SVM(Support Vector Machine)






Linear Seperatable SVM


Problem Definition

对于线性分类器的超平面为:\(X^TW+b=0\)。We define those with \(X^TW+b>1\) is labeled +1, which means geometrically the left-top part of the line is labeled positive.


So we can see that \(margin = \frac{2}{||W||}\). We want to maximum margin which is same with \(min||W||^2\).

[primal problem]

The whole problem can be written as :

\(min||W||^2, \ st. y_i(X_i^TW+b)>=1\).

How to find W, b

If all the data is linear seperatable, those points that determine margin are called support vectors. For support vectors we have: \(y_i(X_i^TW+b)=1\). For other points, they have no influence on this algorithm so that this algorithm is called SVM.

NonLinear Seperatable SVM

Since the data is not linear speratable itself, we allow SVM has some mistakes--soft margin.

hinge loss

We will modify our objective function by adding hinge loss

(\(l_{hinge}=max(0,1-z), z=y_i(X_i^TW+b)\)).

Objective function: \(min \ ||W||^2+C\Sigma l_{hinge}\). C is hyper-parameter. If C->0, the model allows any mistakes--easily undercutting; if C->∞, the model is same with Linear Speratable SVM--easily overfitting.

[primal problem]

The whole problem can be written as:

\(min||W||^2+C\Sigma_i\xi_i, \ st.y_i(X_i^TW+b)>=1-\xi_i,\xi>=0\).

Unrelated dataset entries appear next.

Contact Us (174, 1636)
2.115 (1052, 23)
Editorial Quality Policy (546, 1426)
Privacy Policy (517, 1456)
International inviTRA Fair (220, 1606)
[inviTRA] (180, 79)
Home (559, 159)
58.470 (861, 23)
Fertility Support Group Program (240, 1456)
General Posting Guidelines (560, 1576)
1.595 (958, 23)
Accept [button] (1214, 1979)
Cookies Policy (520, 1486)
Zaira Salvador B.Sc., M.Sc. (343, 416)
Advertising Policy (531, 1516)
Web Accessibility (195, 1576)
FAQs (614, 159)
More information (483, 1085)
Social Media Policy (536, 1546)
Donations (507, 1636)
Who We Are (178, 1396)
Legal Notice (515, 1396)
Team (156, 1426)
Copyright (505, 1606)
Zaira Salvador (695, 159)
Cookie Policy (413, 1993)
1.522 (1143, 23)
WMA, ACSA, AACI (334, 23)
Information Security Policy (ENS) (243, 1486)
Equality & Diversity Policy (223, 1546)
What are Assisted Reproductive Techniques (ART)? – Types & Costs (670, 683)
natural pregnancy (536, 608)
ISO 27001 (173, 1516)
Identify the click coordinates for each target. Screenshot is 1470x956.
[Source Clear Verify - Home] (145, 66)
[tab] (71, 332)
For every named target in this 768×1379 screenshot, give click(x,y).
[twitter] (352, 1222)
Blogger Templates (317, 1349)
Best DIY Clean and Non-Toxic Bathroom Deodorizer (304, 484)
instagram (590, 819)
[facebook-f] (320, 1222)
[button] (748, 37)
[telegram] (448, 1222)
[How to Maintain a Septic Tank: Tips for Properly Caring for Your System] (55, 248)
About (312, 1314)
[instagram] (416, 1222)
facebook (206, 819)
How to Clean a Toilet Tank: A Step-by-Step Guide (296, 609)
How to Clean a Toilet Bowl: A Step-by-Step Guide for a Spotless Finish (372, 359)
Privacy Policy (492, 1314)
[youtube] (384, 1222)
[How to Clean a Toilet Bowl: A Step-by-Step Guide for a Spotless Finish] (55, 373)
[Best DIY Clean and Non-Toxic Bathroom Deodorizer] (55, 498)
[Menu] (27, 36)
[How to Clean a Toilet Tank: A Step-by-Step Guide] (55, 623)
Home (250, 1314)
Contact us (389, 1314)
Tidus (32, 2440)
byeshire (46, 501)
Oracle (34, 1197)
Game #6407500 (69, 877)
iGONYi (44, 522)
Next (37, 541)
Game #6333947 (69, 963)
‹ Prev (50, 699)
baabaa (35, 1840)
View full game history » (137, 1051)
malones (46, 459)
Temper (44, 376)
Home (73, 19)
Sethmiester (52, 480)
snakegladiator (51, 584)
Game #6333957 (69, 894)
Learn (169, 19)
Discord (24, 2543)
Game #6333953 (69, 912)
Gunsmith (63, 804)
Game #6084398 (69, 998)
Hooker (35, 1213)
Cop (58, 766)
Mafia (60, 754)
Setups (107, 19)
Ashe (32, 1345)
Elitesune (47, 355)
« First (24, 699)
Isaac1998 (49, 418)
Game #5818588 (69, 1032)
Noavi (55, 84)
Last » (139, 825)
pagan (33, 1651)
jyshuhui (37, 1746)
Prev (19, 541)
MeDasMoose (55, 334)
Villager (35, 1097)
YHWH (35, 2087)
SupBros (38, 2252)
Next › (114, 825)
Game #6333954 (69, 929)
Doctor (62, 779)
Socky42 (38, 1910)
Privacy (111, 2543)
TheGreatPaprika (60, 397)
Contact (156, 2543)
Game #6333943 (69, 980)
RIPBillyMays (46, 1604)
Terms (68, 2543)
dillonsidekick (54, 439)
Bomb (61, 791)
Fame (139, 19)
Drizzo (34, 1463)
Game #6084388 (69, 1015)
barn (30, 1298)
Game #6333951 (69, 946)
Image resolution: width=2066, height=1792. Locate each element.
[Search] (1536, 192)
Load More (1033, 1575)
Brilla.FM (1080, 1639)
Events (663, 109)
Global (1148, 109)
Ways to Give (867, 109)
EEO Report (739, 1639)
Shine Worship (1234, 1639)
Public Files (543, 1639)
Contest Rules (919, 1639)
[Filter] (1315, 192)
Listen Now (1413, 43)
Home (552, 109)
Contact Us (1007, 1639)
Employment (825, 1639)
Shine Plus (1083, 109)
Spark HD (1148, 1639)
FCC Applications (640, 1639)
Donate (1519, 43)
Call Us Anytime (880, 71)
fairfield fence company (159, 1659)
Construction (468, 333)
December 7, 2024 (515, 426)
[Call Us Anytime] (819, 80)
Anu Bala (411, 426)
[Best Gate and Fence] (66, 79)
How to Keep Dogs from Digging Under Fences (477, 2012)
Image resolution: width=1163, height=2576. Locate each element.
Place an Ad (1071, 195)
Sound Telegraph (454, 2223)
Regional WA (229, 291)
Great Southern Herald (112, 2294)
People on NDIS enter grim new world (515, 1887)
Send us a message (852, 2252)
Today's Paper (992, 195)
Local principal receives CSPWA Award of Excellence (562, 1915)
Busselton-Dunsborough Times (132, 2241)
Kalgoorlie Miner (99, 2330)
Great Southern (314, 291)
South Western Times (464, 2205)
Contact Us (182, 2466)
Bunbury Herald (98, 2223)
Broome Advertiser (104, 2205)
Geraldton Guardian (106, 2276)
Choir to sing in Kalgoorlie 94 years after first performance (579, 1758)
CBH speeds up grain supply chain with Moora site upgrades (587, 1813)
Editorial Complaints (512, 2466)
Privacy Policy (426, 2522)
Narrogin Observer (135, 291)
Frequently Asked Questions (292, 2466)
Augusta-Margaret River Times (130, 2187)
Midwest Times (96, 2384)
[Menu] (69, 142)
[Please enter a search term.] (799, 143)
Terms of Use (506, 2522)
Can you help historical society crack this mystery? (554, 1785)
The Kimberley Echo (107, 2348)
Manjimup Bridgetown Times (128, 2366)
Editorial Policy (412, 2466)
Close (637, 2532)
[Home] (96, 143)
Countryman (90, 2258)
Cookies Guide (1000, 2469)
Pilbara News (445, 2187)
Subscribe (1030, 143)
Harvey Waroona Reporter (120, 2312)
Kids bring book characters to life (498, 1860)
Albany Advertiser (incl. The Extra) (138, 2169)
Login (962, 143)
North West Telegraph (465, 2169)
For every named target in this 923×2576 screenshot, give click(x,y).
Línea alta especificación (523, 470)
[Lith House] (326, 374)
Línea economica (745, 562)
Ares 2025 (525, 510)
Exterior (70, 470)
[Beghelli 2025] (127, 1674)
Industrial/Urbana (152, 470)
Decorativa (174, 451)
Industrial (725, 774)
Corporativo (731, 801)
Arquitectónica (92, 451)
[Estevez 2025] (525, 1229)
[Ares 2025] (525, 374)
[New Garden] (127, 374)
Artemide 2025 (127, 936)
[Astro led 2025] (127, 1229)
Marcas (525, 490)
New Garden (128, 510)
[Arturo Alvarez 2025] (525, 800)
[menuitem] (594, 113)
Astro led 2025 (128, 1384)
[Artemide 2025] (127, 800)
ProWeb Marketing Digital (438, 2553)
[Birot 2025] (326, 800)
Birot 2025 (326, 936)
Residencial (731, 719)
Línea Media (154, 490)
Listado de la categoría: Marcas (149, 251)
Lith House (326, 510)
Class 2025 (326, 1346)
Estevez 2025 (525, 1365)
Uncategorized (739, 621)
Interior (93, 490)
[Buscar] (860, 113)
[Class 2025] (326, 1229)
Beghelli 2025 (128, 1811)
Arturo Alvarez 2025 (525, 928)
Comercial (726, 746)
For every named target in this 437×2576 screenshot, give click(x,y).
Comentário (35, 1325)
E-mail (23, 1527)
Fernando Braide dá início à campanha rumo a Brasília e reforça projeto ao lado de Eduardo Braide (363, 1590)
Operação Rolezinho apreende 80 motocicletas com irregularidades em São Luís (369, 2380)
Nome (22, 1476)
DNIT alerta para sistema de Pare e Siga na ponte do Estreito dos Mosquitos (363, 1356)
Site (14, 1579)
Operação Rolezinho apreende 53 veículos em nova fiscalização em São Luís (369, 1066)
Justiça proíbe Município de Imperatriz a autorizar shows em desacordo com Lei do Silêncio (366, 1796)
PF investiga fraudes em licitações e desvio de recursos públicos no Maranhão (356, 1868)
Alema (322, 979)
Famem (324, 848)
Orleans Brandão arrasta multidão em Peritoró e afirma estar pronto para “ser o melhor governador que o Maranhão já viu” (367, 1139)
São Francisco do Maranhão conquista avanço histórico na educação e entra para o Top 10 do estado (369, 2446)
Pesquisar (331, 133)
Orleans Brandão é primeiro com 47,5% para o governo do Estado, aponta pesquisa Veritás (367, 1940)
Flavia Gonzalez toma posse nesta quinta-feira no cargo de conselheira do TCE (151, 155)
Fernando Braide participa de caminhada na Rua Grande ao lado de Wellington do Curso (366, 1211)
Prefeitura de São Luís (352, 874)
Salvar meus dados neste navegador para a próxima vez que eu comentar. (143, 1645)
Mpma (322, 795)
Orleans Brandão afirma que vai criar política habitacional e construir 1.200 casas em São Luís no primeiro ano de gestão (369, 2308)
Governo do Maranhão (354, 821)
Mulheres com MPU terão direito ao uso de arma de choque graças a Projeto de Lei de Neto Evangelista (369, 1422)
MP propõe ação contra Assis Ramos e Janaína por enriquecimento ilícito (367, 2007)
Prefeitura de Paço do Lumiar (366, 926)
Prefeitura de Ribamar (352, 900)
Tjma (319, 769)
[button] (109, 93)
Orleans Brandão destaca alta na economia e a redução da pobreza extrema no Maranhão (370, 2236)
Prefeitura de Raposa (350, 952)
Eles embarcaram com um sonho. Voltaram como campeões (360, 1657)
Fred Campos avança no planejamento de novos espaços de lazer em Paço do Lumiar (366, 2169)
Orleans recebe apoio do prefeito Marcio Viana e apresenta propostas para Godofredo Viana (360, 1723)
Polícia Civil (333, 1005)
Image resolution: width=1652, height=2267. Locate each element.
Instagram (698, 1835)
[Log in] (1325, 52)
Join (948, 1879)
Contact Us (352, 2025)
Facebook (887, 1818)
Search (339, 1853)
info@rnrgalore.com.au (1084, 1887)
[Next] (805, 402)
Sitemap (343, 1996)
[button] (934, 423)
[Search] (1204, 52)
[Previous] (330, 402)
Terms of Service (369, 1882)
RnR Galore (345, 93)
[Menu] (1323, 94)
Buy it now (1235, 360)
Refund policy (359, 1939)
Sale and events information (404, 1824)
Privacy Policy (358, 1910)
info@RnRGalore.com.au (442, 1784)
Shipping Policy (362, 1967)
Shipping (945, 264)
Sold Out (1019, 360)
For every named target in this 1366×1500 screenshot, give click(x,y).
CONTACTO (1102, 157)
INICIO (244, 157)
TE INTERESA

What if the sample is totally nonlinear seperatable?


Introduce Lagranginan function and we get dual form of primal problem:

\(min_{\alpha}\Sigma_i^n\Sigma_j^n\alpha_i\alpha_jy_iy_j(X_i\cdot X_j)-\Sigma_i^n\alpha_i. \ st. \Sigma_i^n\alpha_iy_i=0, \ 0\leq\alpha_i<C\).

We can choose proper kernel \(K\) to replace \((X_i\cdot X_j)\).